__Exercise prompt__: Only the lines from the one containing "Click the red AC legend marker" through the end of the data below are to be repeated, exactly as given, without pictures.

*** Given data ***

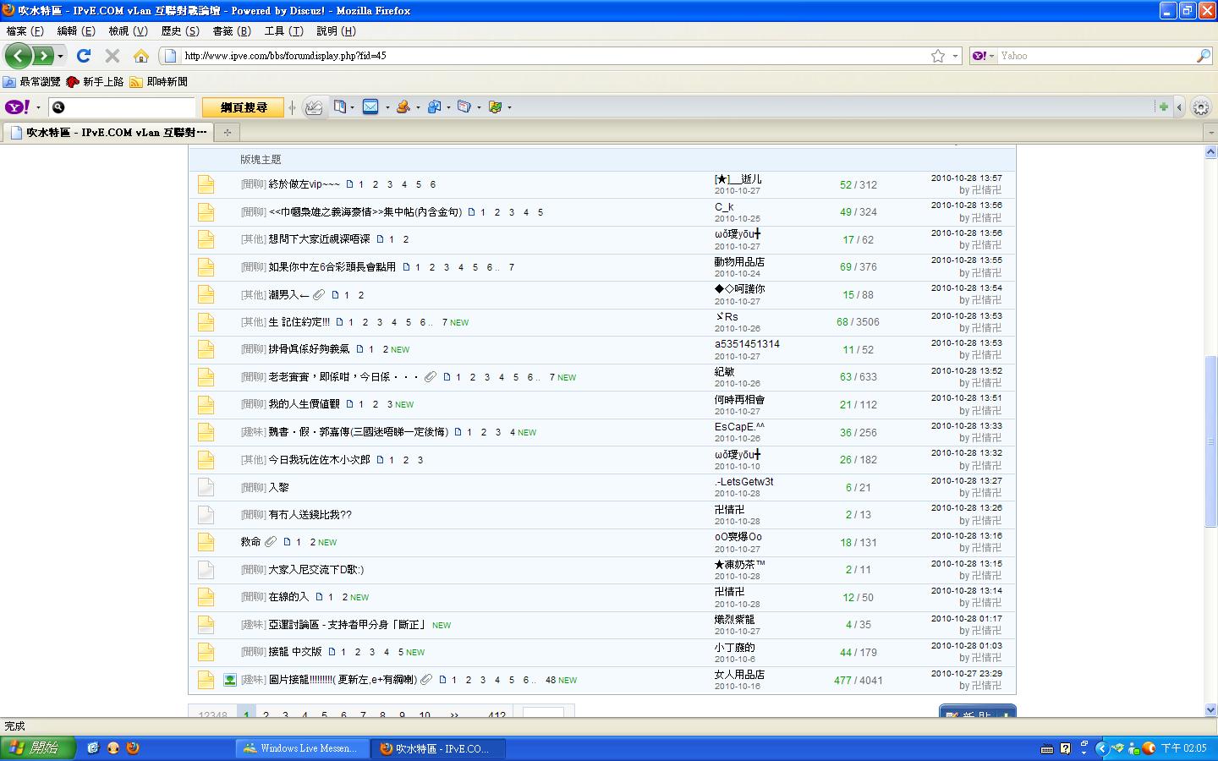This screenshot has height=761, width=1218.
Task: Click the 網頁搜尋 search button
Action: [x=243, y=107]
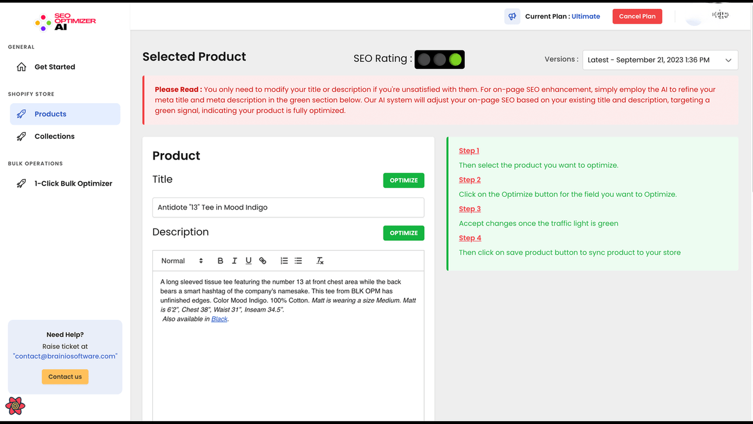Viewport: 753px width, 424px height.
Task: Switch to the Collections section
Action: 55,136
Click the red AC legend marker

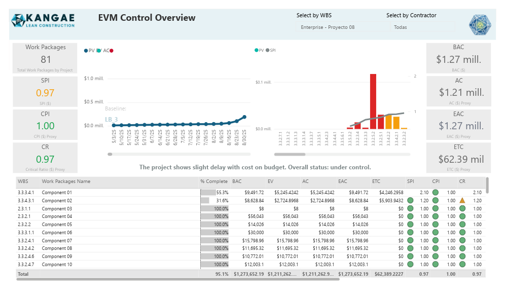point(112,51)
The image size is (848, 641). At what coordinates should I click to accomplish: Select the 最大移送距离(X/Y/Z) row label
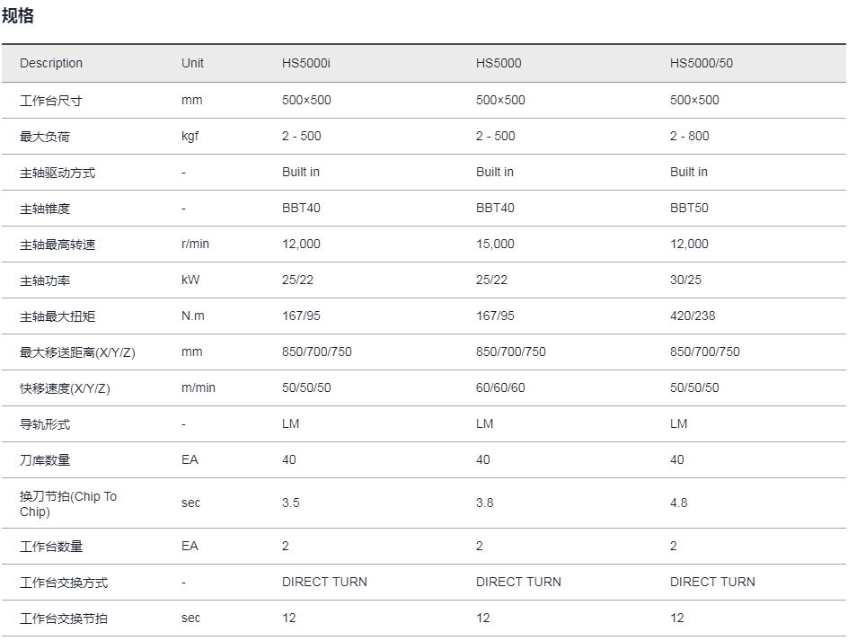click(x=77, y=352)
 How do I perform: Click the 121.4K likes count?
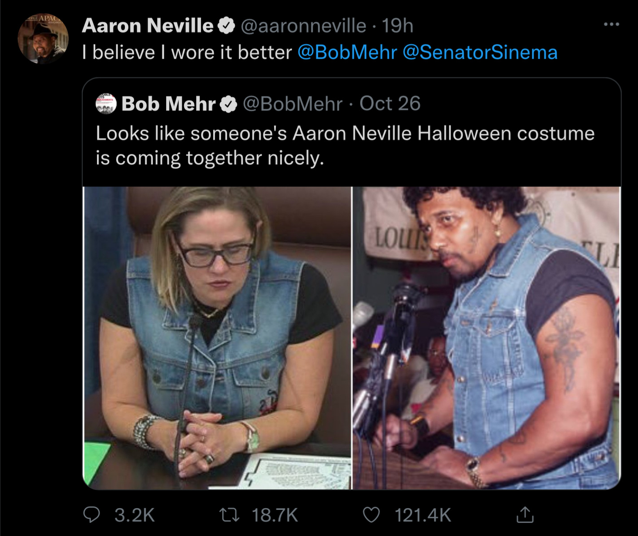423,515
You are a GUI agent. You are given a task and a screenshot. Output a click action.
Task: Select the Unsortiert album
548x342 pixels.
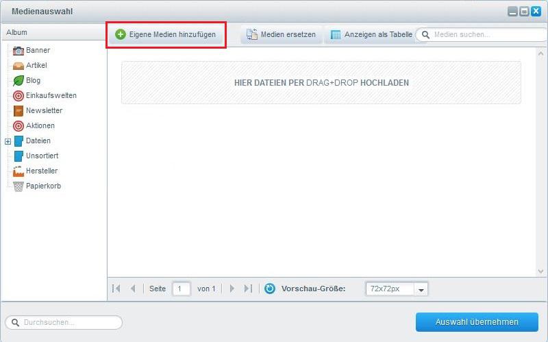tap(42, 156)
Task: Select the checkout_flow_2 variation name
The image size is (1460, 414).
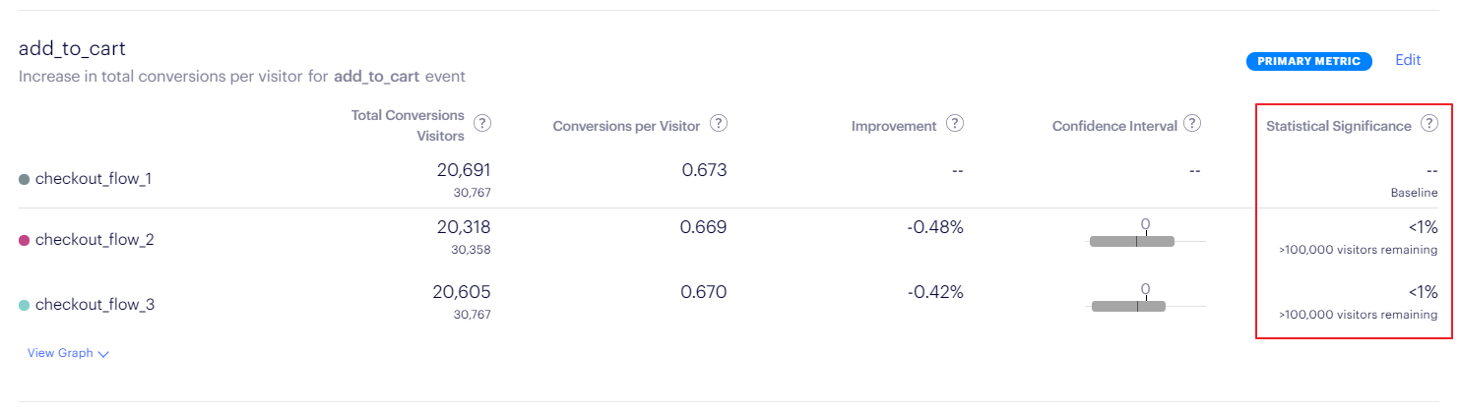Action: point(95,240)
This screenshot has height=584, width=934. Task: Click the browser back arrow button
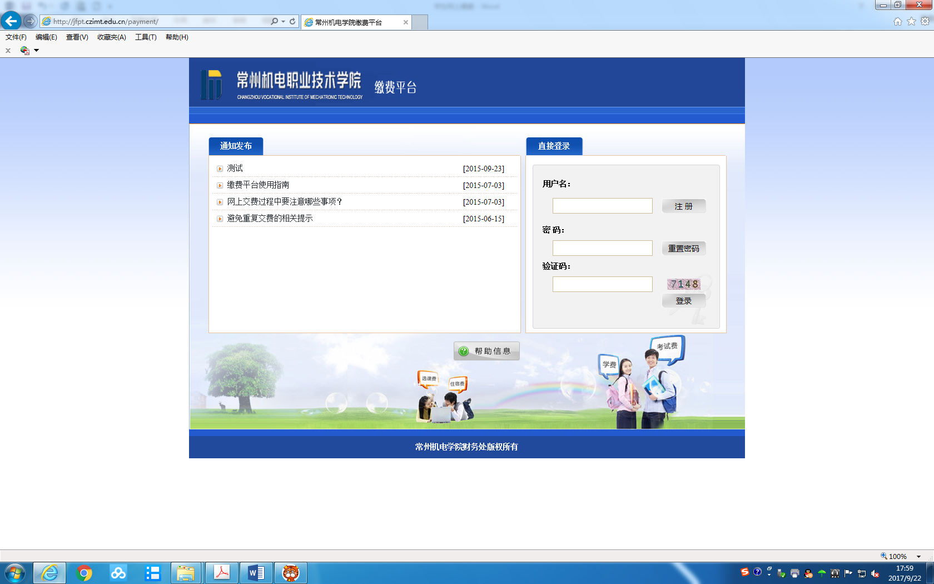(11, 21)
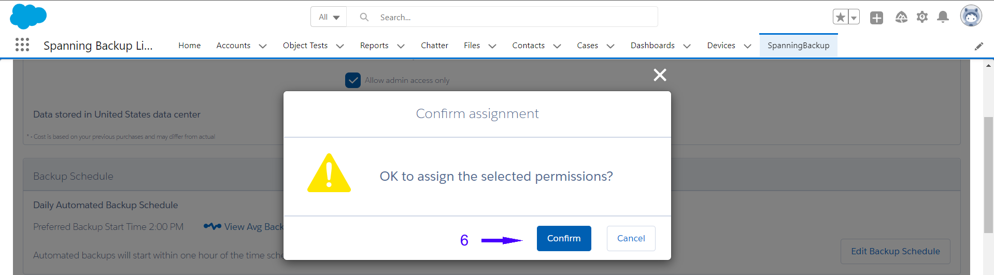Toggle Allow admin access only checkbox
The width and height of the screenshot is (994, 275).
353,80
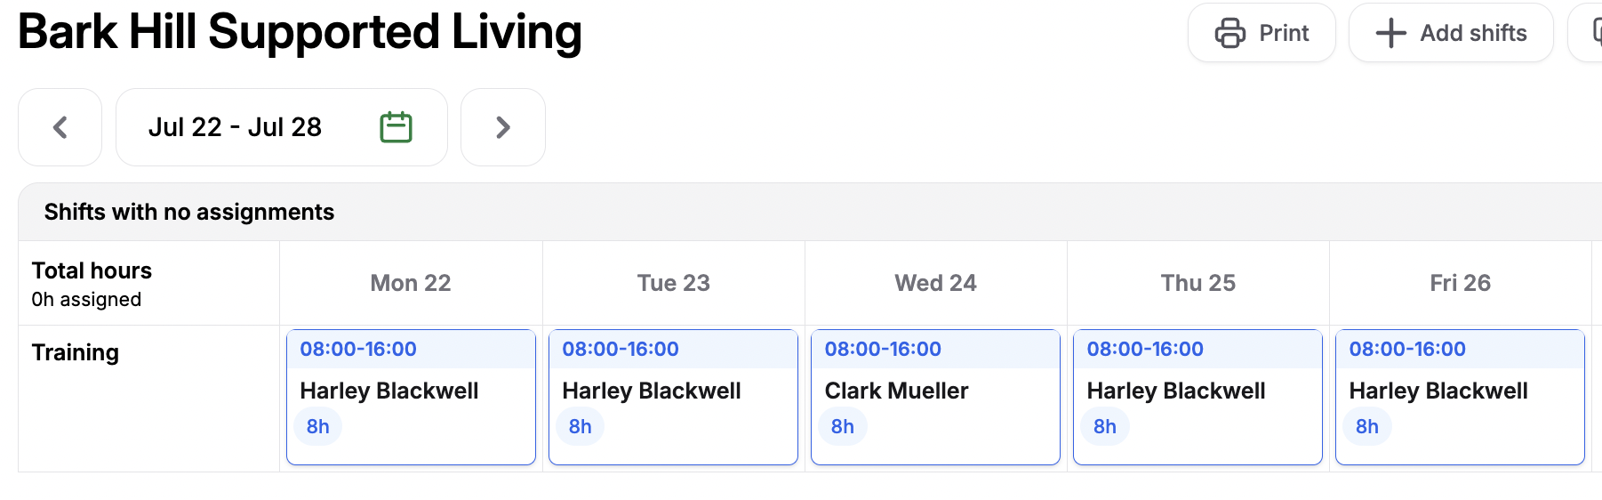Advance to next week using right chevron
1602x500 pixels.
[x=503, y=127]
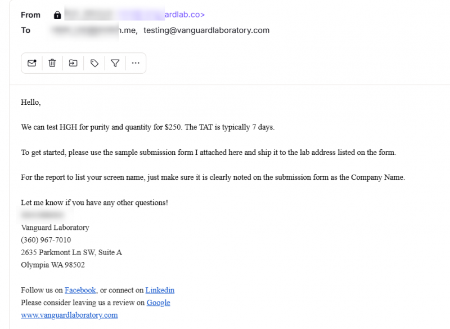Click the 2635 Parkmont Ln address line
The width and height of the screenshot is (450, 329).
pos(71,252)
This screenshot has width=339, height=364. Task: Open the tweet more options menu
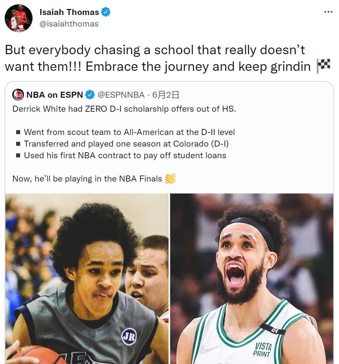point(328,12)
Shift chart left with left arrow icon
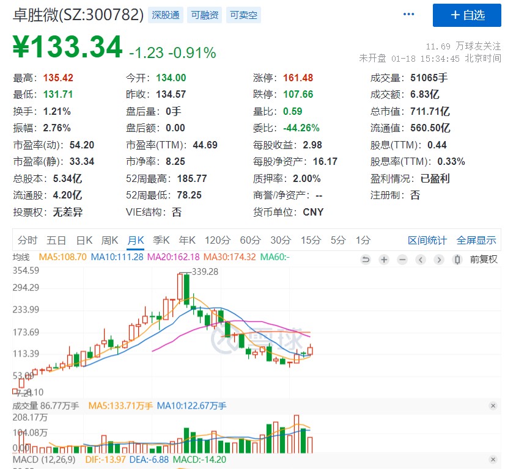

*** End of Given data ***

__Exercise solution__:
Click the red AC legend marker

point(112,51)
The image size is (848, 641). At what coordinates should I click to accomplish: Select the 最大移送距离(X/Y/Z) row label
click(x=77, y=352)
 How do I perform: Click the 121.4K likes count?
423,515
You are a GUI agent. You are given a task and a screenshot. Output a click action.
Task: Select the Unsortiert album
548x342 pixels.
tap(42, 156)
Task: Select the checkout_flow_2 variation name
The image size is (1460, 414).
Action: point(95,240)
This screenshot has height=584, width=934. Task: Click the browser back arrow button
(11, 21)
Toggle Allow admin access only checkbox
The width and height of the screenshot is (994, 275).
353,80
Advance to next week using right chevron
1602x500 pixels.
[x=503, y=127]
Click the 2635 Parkmont Ln address line
The width and height of the screenshot is (450, 329).
pos(71,252)
This screenshot has width=339, height=364. Task: Open the tweet more options menu
point(328,12)
Shift chart left with left arrow icon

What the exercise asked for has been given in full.